The ‘payer avoidance’ strategy will not work. Lockdown is getting tighter. With Clinical Commissioning Groups it will be even more so. The financial framework will be more akin to trying to prescribe a non-formulary drug whilst working for BUPA, who would neither tolerate nor reimburse because the formulary is under a financial restrictions.

Indeed, the pain market has also intensified. This means numerous brands shouting for a louder voice in an intense market. Neuropathy, Opioids, Fentanyl/breakthrough Ca pain – add these up and you have pharma running around competing for a slice of the pie. Given all the warnings we had with COX-IIs, now we have them with NSAIDS, and of course even the weak Opioids have ‘addictive warnings’ all over them.

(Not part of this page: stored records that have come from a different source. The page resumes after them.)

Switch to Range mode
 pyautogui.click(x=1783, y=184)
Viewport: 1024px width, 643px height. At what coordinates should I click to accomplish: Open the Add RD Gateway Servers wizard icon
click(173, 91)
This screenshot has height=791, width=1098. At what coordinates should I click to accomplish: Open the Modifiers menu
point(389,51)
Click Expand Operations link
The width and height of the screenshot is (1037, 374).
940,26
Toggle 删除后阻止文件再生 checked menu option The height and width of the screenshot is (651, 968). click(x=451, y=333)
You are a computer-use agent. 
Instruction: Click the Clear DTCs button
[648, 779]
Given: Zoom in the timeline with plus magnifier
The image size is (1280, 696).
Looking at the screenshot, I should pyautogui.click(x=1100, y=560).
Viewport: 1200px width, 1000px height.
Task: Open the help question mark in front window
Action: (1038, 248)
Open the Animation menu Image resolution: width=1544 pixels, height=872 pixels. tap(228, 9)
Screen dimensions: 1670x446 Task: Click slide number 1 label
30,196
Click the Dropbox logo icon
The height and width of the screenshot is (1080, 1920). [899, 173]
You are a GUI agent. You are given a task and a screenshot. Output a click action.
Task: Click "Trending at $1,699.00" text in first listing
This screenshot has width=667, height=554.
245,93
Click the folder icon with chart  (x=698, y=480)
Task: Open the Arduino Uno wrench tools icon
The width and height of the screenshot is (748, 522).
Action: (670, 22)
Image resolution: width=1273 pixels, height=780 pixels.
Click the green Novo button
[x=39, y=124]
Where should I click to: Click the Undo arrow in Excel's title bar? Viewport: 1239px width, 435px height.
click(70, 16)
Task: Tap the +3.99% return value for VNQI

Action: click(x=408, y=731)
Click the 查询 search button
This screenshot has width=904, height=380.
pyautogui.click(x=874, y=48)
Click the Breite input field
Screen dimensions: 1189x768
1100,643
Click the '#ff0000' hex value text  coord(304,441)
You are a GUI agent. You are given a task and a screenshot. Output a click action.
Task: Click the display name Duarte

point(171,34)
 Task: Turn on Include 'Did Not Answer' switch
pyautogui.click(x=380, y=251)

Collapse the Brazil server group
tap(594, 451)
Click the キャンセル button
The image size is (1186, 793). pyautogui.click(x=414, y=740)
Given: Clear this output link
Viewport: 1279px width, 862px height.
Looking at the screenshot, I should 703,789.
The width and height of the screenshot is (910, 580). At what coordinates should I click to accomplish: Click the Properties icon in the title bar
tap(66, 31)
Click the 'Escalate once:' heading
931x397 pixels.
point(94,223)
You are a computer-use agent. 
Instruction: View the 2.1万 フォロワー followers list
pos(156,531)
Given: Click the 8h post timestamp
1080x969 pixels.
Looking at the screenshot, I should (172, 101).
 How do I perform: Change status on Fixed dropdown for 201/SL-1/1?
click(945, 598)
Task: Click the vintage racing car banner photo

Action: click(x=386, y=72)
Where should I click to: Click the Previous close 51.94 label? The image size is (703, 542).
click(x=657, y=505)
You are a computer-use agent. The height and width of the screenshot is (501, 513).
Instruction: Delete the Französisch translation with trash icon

It is not surprising we are caught in the headlights of where to go in the name of safety and analgesia. Please someone, be it a brand manager or someone with payer access, see the bigger picture. Help us with the whole pathway. See our needs and work in partnership with us.

11AM : MEETING WITH PHARMA BRAND MANAGER
It’s not often I get a visit from a brand manager! We have been struggling for some time attempting to commission a funding pathway for an osteoporosis product – see earlier Matrix Revolutions. However, we may have a solution now with a variety of process mapping models.

I have finally received a number of options and interestingly the applicable HRG codes for activity within this domain. This has been a headache, despite a NICE TAG within the context of this ongoing saga. A resolution is long overdue. After a lot of liaising and a lot of technical HRG work-up, we may end up up with a streamlined prescribing pathway which lines up the PCT, the GPC, the acute trust, and fracture liaison service.

Thoughts for pharma

There is an intriguing change of paradigm when I am sat having an adult conversation with a brand manager compared to a ‘rep-call’. I realise that brand managers can’t go and see all their customers face-to-face.

But the paradigm shift is palpable. Why? Here we have it: The representative is ‘detailing me’ – that is never going to compare with an adult conversation with a brand manager who gets the bigger picture.

But something else, potentially more devastating: the brand manager is able to vocalise the ‘brand story’ in a far more compelling way than the ‘local rep’. That’s interesting, because the local rep is trained in the ‘brand messages’.

Even if you put aside that the brand manager has a ‘big picture understanding’, the fact that the value of the brand was unbelievably clear means that somewhere along the factory chain of sales force effectiveness and tier upon tier of managers, the message is lost in Chinese whispers. Why? I don’t actually know.

The representatives that are sent to see me are not in the same locator of food chain as I am. In effect, pharma is sending people of a certain authority that doesn’t fit with where I am. Even with account management. Remember, I talk clinical, I talk financial, I do commissioning maps, I do total drug budgets – I still have a boss.

However, pharma send people to see me with the following authority: “I need to get my medic to answer that…I need to get my line-manager to answer that…I need to call in my health economics person to see you…I need to call my regional account manager to approve that…”

When will I see all these people? Why do I need to see them all? Is it all ABPI, is it internal compliance, or is it sales force design? I’m not all for it, but I do see where some industry leaders are coming from in proposing authorised account managers answerable to MDs with budgets run at their own liability and expertise.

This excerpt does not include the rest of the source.